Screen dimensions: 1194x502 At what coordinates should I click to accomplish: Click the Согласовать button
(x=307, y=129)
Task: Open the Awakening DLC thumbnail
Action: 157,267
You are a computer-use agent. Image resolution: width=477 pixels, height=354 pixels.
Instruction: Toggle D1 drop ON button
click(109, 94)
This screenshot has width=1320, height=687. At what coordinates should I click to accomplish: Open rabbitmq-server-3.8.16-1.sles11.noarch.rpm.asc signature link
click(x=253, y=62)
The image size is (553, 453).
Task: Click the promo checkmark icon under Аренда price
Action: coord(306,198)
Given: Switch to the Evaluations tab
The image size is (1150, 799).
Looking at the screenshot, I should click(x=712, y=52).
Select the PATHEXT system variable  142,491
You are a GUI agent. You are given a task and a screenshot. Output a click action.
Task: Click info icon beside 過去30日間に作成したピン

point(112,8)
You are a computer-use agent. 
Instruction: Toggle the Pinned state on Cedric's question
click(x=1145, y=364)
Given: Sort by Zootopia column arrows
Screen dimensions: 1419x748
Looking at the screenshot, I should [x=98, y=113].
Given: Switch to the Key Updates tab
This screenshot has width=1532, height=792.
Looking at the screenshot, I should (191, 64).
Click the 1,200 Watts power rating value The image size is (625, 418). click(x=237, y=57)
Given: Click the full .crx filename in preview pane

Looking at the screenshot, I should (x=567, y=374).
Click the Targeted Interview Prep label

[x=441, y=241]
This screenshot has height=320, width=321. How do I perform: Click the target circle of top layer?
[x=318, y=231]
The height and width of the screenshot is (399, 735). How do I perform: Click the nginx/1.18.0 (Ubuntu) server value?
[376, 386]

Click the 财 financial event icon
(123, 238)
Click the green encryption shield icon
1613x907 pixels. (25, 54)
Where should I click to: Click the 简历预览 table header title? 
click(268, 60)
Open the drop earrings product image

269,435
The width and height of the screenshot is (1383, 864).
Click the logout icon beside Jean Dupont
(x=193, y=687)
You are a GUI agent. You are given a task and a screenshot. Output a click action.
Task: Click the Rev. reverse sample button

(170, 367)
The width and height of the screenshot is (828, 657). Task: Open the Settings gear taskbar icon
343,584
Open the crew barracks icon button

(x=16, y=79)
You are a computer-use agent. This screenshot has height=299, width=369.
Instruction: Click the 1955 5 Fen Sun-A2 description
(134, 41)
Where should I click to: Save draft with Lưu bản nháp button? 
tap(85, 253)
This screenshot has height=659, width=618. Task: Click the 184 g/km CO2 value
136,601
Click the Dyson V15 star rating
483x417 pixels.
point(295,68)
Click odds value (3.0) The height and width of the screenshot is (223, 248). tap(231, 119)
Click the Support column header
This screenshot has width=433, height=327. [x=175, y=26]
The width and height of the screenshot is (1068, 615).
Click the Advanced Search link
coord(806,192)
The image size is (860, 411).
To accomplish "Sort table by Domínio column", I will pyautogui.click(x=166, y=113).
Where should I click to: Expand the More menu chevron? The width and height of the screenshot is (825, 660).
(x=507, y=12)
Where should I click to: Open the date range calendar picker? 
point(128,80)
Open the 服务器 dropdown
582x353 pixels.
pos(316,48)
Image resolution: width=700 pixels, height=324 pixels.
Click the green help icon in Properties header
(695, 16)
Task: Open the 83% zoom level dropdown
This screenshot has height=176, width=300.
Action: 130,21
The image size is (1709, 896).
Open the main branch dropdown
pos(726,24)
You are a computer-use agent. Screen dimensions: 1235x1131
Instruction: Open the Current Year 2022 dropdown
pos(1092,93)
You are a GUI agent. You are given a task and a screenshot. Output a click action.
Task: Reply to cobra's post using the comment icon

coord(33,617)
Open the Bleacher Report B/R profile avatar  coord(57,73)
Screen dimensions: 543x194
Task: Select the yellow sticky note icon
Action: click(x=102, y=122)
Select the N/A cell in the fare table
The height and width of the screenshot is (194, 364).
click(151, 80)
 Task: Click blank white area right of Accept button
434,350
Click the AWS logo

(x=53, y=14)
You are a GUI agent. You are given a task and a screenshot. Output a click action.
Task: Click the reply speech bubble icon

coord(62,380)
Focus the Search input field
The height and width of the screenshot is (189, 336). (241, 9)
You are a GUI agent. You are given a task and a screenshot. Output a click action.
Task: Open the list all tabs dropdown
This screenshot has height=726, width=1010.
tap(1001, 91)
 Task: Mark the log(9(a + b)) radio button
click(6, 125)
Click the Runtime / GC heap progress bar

▸ Instructions to follow: Take the line that contains "Task: Mark the log(9(a + b)) radio button" and every line after it in the material above. Set those lines down exactly and nothing more.

▸ Output for this exercise:
 Task: Mark the log(9(a + b)) radio button
click(6, 125)
Click the Runtime / GC heap progress bar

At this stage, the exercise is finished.